YOUR GOAL:
All lines in the records below that hold "value" are to be shown.

Data records:
######

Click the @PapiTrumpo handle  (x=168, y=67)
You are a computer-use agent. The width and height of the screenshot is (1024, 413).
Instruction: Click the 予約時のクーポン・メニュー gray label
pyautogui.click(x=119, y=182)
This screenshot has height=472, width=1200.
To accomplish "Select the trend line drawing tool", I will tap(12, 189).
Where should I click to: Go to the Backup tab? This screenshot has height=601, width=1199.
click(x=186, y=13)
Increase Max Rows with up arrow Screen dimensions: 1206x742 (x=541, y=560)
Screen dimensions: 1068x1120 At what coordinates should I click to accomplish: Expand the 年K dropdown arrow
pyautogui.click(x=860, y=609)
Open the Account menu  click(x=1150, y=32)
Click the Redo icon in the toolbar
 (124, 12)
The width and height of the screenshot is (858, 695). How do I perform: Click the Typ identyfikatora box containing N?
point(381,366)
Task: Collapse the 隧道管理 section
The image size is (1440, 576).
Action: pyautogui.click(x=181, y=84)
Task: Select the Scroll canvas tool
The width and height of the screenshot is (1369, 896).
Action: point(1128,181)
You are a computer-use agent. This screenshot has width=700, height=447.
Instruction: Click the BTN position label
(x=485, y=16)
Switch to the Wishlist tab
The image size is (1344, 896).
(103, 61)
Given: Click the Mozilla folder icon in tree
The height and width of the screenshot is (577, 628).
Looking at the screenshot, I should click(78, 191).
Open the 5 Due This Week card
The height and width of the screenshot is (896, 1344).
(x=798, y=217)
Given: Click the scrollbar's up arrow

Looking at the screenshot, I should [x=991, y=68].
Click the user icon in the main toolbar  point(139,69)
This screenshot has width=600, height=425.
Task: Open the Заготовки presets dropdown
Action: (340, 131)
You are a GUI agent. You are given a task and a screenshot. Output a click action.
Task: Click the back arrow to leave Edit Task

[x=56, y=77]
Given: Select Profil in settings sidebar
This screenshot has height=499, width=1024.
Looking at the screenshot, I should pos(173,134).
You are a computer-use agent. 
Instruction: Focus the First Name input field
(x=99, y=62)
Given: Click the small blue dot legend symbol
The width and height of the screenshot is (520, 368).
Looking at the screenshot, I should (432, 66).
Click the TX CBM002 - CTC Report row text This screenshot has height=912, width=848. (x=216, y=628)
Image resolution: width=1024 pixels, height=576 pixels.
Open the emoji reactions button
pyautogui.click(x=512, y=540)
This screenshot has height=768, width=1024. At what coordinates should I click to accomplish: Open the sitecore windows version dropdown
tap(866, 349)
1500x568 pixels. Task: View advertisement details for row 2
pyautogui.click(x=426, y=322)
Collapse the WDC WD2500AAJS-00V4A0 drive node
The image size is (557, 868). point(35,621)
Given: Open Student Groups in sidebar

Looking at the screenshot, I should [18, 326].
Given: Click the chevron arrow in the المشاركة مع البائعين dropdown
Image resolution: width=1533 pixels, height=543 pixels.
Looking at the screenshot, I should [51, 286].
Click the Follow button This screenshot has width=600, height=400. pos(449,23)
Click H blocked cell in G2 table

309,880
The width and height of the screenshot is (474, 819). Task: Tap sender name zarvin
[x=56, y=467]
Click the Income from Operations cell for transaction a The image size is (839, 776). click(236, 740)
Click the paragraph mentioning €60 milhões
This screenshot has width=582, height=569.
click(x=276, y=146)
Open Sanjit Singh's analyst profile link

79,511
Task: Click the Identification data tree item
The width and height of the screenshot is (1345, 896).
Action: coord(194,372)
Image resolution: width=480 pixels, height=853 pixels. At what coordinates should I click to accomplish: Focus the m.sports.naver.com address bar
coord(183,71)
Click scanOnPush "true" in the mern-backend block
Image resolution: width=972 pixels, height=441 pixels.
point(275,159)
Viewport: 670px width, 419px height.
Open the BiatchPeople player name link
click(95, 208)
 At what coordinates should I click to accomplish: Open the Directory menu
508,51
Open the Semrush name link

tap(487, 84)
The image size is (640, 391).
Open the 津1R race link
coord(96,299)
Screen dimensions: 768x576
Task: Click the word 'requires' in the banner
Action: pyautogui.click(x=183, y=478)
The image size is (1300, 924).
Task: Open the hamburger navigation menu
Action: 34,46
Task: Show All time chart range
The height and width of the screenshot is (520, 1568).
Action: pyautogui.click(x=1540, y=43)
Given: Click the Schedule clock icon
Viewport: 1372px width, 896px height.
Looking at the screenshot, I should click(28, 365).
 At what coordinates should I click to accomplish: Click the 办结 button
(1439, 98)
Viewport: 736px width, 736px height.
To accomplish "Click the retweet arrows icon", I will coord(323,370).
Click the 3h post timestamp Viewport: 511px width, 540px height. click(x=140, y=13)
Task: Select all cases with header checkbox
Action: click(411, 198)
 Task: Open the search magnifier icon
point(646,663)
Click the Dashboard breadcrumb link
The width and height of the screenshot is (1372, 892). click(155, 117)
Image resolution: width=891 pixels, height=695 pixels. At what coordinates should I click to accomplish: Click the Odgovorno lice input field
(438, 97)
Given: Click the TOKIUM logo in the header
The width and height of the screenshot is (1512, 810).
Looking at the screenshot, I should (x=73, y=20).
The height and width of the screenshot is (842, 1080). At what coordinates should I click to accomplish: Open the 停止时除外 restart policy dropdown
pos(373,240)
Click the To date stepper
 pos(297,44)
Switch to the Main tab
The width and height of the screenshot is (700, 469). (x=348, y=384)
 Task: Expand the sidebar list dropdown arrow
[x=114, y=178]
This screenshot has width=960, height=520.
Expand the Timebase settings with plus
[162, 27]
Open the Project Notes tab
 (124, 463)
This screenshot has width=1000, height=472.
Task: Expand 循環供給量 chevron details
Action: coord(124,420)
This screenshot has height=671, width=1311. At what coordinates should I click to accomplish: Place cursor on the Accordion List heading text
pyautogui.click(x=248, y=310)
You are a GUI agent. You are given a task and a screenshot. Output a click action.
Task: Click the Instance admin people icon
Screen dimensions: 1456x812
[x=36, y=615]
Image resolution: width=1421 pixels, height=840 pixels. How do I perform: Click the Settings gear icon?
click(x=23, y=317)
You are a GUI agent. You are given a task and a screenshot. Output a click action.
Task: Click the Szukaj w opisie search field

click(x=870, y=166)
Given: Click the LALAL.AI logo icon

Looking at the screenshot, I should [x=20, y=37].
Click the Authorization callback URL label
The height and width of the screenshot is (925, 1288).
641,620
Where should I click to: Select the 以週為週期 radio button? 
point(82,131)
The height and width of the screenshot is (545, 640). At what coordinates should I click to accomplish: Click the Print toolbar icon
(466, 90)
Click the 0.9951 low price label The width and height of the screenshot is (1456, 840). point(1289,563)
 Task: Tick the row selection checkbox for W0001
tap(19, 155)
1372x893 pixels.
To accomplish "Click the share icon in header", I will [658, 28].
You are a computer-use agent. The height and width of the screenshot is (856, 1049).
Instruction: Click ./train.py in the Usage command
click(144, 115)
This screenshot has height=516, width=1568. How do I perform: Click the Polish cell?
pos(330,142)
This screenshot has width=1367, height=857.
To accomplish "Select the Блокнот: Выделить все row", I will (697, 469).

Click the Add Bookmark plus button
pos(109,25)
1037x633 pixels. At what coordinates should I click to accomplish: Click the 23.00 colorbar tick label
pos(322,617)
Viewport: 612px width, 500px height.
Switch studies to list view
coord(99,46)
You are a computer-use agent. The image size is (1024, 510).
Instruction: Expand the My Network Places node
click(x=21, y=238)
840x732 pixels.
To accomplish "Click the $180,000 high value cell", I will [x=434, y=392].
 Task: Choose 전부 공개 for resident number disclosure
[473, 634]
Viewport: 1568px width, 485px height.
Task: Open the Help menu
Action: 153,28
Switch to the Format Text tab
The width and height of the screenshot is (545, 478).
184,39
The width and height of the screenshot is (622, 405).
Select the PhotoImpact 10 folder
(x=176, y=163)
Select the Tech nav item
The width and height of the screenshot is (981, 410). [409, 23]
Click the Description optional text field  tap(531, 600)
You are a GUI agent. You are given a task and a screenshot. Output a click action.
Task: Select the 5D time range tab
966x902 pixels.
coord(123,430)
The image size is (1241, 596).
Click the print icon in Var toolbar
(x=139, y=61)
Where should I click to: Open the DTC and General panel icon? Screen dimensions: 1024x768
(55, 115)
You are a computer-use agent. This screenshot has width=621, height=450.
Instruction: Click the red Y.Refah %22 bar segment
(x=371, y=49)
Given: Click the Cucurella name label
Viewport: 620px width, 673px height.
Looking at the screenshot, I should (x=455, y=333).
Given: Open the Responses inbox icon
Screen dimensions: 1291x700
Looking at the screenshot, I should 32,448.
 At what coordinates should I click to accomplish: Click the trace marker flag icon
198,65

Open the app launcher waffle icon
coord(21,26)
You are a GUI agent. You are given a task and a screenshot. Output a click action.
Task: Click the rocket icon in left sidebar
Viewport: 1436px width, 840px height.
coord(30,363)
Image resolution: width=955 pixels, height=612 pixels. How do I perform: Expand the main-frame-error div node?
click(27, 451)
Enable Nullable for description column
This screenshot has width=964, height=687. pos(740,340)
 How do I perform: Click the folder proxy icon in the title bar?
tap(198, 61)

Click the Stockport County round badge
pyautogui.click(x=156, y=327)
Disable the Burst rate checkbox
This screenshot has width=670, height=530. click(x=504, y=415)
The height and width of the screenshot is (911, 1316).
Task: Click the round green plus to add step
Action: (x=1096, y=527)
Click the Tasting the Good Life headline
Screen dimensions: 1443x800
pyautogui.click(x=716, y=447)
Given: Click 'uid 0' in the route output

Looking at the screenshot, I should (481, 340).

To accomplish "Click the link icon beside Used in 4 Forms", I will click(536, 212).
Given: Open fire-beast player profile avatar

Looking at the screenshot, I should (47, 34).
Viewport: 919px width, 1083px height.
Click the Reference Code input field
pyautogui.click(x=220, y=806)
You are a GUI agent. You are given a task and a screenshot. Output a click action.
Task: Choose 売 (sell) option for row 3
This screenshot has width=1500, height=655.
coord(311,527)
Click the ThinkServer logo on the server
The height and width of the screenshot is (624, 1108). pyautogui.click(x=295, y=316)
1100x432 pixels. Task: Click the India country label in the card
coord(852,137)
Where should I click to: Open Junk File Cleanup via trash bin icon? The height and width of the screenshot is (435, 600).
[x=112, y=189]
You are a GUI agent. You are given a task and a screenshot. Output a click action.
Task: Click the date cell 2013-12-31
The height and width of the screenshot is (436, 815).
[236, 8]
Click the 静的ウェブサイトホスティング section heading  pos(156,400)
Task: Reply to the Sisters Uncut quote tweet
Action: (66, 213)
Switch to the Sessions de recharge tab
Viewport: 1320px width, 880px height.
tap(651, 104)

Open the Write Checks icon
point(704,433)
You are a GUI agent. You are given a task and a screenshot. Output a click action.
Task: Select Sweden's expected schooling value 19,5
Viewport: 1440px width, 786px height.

######

TASK ANSWER:
To accomplish "Click the $180,000 high value cell", I will [x=434, y=392].
Task: Select Sweden's expected schooling value 19,5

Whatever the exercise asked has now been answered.